The global conditions created by the threatened US tariffs represent both a challenge and an opportunity for India. As the world teeters on the edge of a recession, the negative effects on global demand are going to create risks for Indian exports and growth. Moreover, there is the associated problem of having to compete with ultra-cheap goods from China as it looks to find other outlets to compensate for the loss of its US market.

On the upside, this will likely also lower the cost of imported goods and components used in India, which should reduce inflationary pressures in the Indian economy. This will create space for monetary policy to become more accommodative in order to support growth. India will also likely reap some benefits from multinational companies like Apple looking to reorient their production chains away from China. With its large supply of semi-skilled labour, India is well-positioned to attract some of this business.

The first order of business has to be to quickly strike a trade deal with the US. The caveat here is that just lowering tariffs may not be enough to satisfy the US, since it wants balanced bilateral trade. This will be a tricky negotiation, but India has to protect its service sector exports to the US. As of now, the US has not included services in its tariffs. But this could change. A deal that commits India to buying more goods from the US (possibly by switching some imports to the US) while protecting Indian service sector exports may be a pill that has to be swallowed.

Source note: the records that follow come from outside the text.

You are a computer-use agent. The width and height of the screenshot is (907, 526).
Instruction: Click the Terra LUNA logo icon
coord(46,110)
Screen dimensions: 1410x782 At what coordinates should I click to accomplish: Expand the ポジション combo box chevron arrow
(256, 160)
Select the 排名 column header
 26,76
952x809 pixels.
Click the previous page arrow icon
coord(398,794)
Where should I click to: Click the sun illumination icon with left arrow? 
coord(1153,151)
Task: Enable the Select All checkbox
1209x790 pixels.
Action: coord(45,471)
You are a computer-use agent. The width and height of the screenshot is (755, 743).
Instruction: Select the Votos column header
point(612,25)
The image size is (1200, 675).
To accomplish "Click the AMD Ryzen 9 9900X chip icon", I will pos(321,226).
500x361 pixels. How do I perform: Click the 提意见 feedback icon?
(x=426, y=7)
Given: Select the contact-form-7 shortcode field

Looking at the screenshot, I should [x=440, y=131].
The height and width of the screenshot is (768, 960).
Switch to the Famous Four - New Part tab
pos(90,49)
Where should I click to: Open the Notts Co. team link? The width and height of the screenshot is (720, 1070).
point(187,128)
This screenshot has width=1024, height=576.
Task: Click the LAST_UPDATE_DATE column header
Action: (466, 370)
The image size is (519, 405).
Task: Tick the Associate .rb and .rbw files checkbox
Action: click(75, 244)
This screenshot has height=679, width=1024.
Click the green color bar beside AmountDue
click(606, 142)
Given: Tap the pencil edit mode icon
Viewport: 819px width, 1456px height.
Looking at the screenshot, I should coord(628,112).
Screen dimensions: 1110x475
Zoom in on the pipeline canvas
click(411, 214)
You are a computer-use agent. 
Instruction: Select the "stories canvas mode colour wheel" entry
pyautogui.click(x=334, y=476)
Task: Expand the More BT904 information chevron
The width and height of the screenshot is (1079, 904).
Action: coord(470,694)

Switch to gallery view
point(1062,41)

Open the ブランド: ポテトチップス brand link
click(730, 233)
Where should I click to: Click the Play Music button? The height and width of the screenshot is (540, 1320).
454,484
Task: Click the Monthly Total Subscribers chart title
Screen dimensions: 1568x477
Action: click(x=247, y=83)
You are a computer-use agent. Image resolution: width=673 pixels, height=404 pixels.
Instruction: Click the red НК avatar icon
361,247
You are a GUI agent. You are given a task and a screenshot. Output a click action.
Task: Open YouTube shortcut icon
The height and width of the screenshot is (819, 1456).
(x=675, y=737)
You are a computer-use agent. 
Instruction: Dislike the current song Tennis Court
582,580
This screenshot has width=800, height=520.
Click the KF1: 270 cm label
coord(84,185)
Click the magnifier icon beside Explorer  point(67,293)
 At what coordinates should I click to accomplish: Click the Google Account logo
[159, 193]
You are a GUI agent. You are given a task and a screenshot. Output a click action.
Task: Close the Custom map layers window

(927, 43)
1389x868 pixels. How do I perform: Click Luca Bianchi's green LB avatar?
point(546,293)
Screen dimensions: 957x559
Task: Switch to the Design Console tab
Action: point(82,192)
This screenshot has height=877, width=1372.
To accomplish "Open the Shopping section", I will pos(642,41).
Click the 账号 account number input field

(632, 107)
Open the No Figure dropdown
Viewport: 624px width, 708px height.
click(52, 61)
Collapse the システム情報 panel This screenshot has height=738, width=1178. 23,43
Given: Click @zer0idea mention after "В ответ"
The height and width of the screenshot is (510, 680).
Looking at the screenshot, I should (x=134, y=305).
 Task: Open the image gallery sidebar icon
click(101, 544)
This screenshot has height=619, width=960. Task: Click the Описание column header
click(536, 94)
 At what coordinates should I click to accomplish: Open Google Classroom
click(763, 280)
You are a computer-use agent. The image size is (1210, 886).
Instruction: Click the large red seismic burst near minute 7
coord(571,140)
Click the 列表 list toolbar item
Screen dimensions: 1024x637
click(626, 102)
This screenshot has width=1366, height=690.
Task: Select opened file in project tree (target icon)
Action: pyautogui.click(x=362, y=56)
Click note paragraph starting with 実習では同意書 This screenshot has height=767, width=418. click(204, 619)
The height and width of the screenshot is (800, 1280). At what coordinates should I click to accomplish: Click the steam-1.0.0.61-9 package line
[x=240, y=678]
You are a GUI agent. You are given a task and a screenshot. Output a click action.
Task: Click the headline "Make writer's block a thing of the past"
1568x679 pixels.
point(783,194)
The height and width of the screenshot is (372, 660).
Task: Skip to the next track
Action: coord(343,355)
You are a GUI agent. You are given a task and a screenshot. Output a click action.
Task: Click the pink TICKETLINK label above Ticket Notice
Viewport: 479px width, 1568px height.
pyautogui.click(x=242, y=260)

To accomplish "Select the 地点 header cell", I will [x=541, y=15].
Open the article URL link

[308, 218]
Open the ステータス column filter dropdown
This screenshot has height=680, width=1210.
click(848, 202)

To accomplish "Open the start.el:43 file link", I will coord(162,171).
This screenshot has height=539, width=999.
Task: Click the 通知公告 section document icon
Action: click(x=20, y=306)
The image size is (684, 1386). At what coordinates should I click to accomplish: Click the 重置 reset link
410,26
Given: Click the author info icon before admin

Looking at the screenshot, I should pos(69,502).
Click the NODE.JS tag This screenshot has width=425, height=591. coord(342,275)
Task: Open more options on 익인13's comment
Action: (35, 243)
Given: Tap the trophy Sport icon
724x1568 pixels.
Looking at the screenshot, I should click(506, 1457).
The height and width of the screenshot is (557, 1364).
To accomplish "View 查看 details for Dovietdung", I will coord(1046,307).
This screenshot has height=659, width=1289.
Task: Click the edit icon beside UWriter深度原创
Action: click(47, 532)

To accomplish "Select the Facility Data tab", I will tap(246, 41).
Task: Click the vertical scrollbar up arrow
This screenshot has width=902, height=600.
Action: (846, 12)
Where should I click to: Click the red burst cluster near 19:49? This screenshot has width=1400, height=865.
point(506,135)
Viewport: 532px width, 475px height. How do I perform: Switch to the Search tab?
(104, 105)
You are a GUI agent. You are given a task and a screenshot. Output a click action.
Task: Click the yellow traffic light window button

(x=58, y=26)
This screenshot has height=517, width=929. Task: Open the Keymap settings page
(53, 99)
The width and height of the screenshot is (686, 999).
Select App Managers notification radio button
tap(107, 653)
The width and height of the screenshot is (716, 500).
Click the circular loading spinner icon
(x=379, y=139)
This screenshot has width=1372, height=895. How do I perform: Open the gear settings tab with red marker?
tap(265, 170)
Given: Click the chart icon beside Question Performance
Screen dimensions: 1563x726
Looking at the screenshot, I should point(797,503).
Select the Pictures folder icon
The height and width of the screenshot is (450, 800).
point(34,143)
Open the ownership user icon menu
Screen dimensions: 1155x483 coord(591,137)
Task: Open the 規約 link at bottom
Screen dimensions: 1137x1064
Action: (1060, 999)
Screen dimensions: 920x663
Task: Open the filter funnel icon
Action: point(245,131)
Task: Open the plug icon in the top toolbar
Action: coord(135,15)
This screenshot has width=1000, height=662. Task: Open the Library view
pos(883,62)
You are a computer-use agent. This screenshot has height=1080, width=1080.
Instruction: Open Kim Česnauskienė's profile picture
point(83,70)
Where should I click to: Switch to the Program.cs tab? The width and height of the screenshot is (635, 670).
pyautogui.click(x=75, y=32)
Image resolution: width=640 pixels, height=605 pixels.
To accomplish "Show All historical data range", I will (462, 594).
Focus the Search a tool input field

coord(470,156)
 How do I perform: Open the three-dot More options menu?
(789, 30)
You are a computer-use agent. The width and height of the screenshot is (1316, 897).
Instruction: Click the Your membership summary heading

The US has also been demanding easier access to Indian markets for their agricultural goods. This may be the opportunity to usher in agricultural reforms by using the trade negotiations as political cover. Concurrently, India needs to jump-start negotiations on trade agreements with other trading groups, including the EU, ASEAN, CPTPP, MERCOSUR as well as bilateral or multilateral treaties.

Lastly, India needs to use this opportunity to lower its average tariff rates, which have been inching upward over the past few years. Now is the time to correct that. Forcing domestic producers to confront foreign competition is the surest way to make them internationally competitive.

The world trading order is changing in real time and India has to be proactive. Economic crises are often the best opportunities to enact economic reforms. Some bold policy risk-taking at this moment may provide the economy with just the tonic that it needs.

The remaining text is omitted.